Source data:
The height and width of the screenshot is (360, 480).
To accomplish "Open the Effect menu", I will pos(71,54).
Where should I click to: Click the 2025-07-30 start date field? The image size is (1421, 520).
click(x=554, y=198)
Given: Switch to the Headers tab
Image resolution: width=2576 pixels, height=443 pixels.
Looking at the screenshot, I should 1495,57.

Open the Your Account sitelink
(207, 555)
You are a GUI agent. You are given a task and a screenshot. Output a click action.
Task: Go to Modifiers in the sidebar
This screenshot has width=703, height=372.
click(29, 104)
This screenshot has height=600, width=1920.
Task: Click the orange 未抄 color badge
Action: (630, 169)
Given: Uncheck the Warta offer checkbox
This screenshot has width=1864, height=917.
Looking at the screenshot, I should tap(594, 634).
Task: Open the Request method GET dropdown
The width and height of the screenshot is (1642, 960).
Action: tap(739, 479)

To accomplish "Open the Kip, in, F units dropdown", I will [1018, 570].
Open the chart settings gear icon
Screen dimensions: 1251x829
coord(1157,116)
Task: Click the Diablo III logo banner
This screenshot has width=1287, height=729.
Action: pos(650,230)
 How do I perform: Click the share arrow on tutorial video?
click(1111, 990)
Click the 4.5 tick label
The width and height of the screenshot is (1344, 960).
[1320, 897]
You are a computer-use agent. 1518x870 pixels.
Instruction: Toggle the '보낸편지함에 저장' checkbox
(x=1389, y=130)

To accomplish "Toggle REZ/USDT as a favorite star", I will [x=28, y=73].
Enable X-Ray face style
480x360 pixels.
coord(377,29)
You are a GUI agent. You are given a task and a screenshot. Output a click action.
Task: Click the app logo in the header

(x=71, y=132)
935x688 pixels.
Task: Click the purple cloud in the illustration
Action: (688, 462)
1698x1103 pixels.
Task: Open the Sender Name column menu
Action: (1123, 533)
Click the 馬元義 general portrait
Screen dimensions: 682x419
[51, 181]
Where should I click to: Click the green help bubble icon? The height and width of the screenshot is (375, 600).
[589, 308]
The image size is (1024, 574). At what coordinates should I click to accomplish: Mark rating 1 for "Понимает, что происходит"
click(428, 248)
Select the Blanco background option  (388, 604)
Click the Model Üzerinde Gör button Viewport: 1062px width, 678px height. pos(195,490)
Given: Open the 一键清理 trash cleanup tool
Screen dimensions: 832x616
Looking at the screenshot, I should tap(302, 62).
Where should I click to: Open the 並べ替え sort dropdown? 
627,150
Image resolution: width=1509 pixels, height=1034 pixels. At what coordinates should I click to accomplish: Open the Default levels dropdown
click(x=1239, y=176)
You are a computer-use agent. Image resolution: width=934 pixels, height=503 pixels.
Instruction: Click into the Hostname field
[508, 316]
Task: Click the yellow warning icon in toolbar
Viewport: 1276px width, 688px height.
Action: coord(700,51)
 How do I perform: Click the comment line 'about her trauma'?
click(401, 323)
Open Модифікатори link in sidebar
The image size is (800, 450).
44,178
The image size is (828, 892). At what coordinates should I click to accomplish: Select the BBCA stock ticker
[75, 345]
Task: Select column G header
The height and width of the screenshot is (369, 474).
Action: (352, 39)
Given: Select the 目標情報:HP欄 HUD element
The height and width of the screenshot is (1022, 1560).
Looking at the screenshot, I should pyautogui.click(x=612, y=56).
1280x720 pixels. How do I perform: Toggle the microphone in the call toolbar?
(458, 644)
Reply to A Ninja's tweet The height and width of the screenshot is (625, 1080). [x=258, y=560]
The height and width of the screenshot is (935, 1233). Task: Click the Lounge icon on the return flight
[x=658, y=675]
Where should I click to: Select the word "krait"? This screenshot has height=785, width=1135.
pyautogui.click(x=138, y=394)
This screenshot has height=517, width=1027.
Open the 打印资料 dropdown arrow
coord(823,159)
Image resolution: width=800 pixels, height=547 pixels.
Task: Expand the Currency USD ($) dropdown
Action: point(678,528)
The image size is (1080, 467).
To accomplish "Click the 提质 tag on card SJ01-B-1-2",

WHAT TO WORK ON =>
In the answer, the lines from the first line of the data above through the line containing "Task: Go to Modifiers in the sidebar" must appear exactly as written, with nothing else.

EXPECTED OUTPUT =>
The height and width of the screenshot is (360, 480).
To accomplish "Open the Effect menu", I will pos(71,54).
Where should I click to: Click the 2025-07-30 start date field? The image size is (1421, 520).
click(x=554, y=198)
Given: Switch to the Headers tab
Image resolution: width=2576 pixels, height=443 pixels.
Looking at the screenshot, I should 1495,57.

Open the Your Account sitelink
(207, 555)
You are a GUI agent. You are given a task and a screenshot. Output a click action.
Task: Go to Modifiers in the sidebar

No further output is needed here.